El titular de Exteriores reconoció que las aportaciones de Wilders al debate dieron la sensación de que “Holanda estuviera sufriendo una invasión masiva”, por lo que decidió preguntarle “el porcentaje de población de origen musulmán que hay en Holanda”, a lo que respondió que “un 7%”. “Tampoco parece que sea una cifra que signifique la islamización de un país. Se juega con las emociones frente a la inmigración y hay quien la utiliza para tener un rédito electoral”, lamentó.
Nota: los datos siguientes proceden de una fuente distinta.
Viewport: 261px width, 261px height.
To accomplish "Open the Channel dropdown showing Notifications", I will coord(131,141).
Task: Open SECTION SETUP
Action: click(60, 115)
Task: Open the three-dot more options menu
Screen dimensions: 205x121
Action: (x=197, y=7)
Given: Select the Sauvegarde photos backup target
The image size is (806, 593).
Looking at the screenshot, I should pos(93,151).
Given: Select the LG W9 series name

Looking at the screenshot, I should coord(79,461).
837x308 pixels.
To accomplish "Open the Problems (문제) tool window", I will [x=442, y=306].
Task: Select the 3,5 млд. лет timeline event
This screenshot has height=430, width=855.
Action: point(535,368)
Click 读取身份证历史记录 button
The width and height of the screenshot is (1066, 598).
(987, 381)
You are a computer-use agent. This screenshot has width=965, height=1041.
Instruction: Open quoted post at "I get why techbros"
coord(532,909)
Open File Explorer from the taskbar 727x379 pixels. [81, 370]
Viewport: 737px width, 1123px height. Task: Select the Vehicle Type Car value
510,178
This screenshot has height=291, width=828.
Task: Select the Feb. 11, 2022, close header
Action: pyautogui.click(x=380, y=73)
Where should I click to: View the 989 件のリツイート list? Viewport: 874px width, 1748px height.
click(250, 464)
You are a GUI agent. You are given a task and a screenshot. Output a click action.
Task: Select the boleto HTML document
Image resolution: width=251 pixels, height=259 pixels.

Borrel defendió que la inmigración debe ser regulada y descartó que la solución a la crisis migratoria sea aplicar políticas duras como las que utiliza el ministro del Interior de Italia, Matteo Salvini, que mantiene los puertos del país cerrados a los barcos de las ONG que lleven a bordo a rescatados en el Mediterráneo. “No tenemos los mismos puntos de vista ni practicamos las mismas políticas”, sostuvo Borrell. “Admitió que “la UE tiene hoy nuevos riesgos” que no se habían materializado hace unos años, como la inmigración, la salida de Reino Unido de la Unión, la relación del bloque comunitario con EEUU y el ascenso de “nacionalismos y populismos de todo tipo”.

Por su parte, el ministro del Interior de Italia, Matteo Salvini, defendió ayer su política contra la inmigración y dijo que está trabajando para que este año sea el primero del último lustro en el que se invierta la llegada de inmigrantes al país. “Estamos en septiembre, faltan cuatro meses para el final del año, pero este año parece que será el primero en el que se invierta la tendencia de las llegadas de inmigrantes por el Mediterráneo, después de cinco años”, dijo Salvini en su intervención en el Foro Ambrosetti, celebrado en Cernobbio, norte de Italia.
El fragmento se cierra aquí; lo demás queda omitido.